The State's application of 24 October 2018 to stay the Defamation Appeal

The application

  1. On 24 October 2018, the State filed its application for an order that the Defamation Appeal be stayed until:

    1.the determination of the appeals in CACV 46 of 2018 and the determination of any report made or transmitted to the Supreme Court (Full Bench) by the State Administrative Tribunal in VR 173 of 2015; or

    2.further order. 

The evidence

  1. On 24 October 2018, the State filed an affidavit affirmed by Michelle Lindley, solicitor, in support of the State's application to stay the Defamation Appeal, effectively deposing to the procedural history of the matters referred to above. 

  2. On 15 November 2018, Mr Rayney filed an affidavit which he had sworn in opposition to the State's application to stay the Defamation Appeal.  Mr Rayney deposes, amongst other things, that:

    1.The progress of the primary proceedings had been delayed:[25]

    [25] Affidavit of Mr Rayney, pars 4 - 12.

    (a)by the State for nearly a year; and

    (b)by consent orders staying the defamation proceedings following his being charged with murder.

    2.He believes that a stay of the Defamation Appeal would likely have the effect of delaying the hearing of the Defamation Appeal for at least 12 months.[26]

    [26] Affidavit of Mr Rayney, pars 17 - 25.

    3.Apart from the delay itself, a stay in the Defamation Appeal would seriously prejudice his financial position, in that:[27]

    [27] Affidavit of Mr Rayney, pars 26 - 34.

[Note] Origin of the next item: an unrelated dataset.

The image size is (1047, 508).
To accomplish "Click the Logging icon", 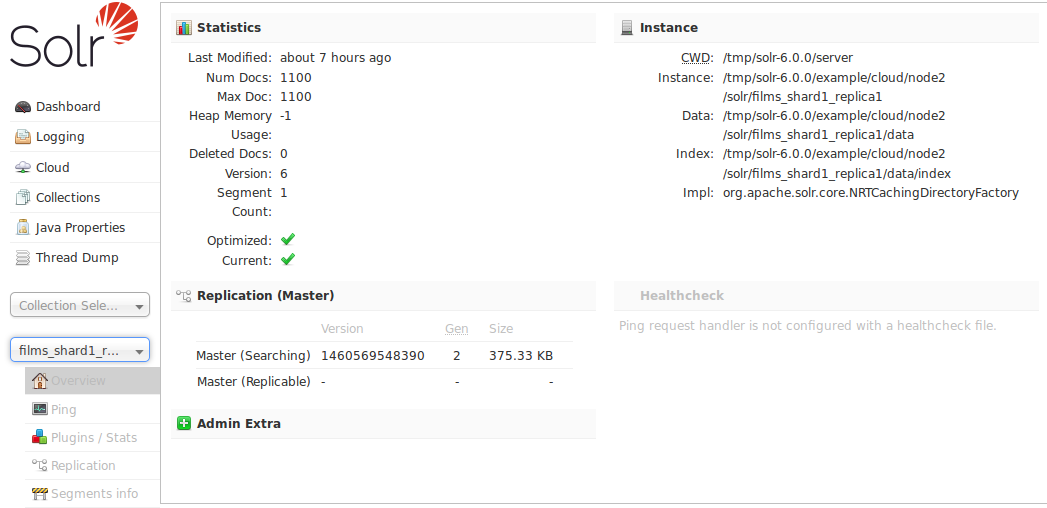I will [23, 137].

    (a)his liabilities at the time of judgment in the primary decision exceeded the judgment sum;

    (b)he cannot work as a barrister or solicitor and thus cannot practise law to pay his outstanding liabilities;

    (c)if the Disciplinary Appeal is unsuccessful, he will need to find work unrelated to the legal profession to meet his living expenses and to provide for his children;

    (d)he believes that he remains the object of hatred and contempt and has little confidence in being able to obtain paid employment; and

    (e)his attempts to obtain paid work in non‑legal capacities have, to date, been unsuccessful.

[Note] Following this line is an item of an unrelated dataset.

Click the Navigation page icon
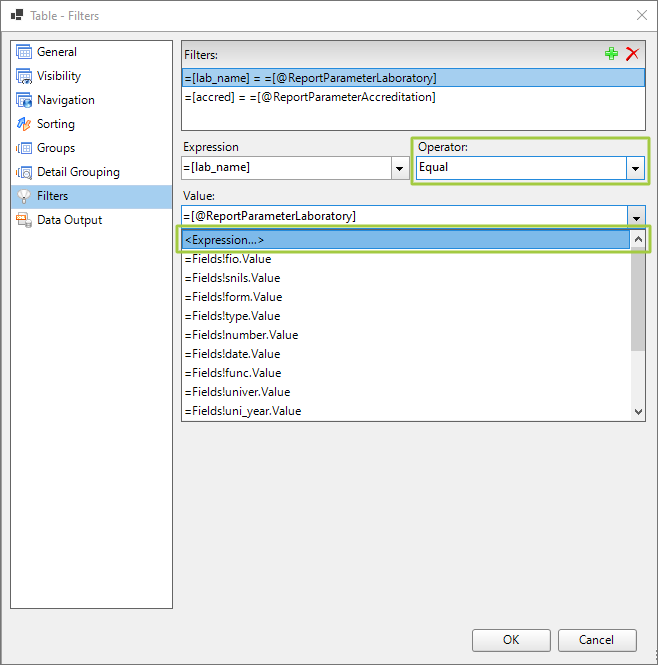The height and width of the screenshot is (665, 658). [24, 100]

    4.He is of the view that it is imperative, given that his practising certificate is currently suspended and there is a possibility of his name being removed from the roll of practitioners, that the Defamation Appeal be determined as soon as possible so that if it succeeds, he can apply any further judgment sum towards payment of his debts.

The State's submissions

  1. The State submits, in summary, that a temporary stay of the Defamation Appeal is warranted in circumstances where:[28]

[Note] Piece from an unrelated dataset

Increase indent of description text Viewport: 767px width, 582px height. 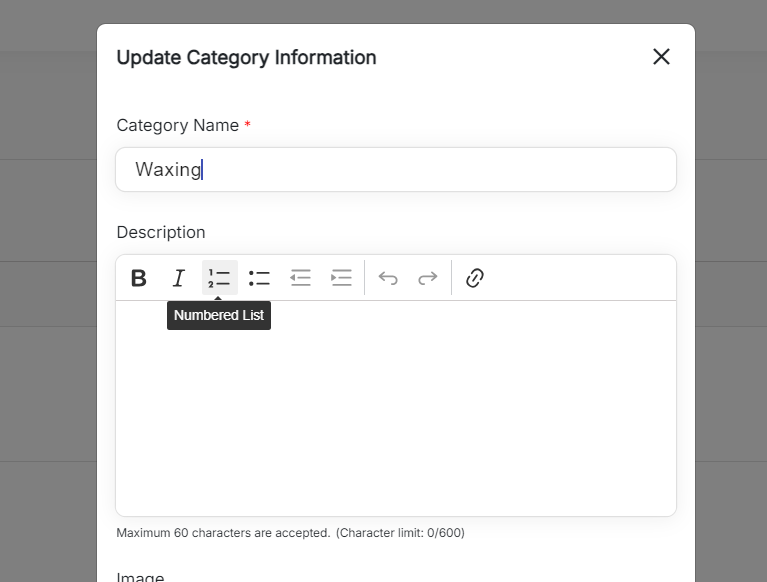coord(342,278)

    1.The outcomes of the Disciplinary Proceedings and the Disciplinary Appeal will have a material effect on the Defamation Appeal.[29]

    2.A temporary stay of the Defamation Appeal would prevent similar issues being determined in a multiplicity of proceedings.

    3.Any delay occasioned by a stay in the Defamation Appeal will not be extensive. 

Effect of Disciplinary Appeal on the Defamation Appeal

[28] Respondent's submissions filed 24 October 2018, par 4.

[29] Respondent's submissions filed 24 October 2018, par 13.

  1. The State submits that the Tribunal's decisions in the Disciplinary Proceedings are relevant to maintaining Chaney J's decision to limit Mr Rayney's economic loss up to 8 December 2010 (the date on which Mr Rayney was charged with murder), and if the appeal is allowed, are relevant to the assessment of the quantum of the economic loss.[30]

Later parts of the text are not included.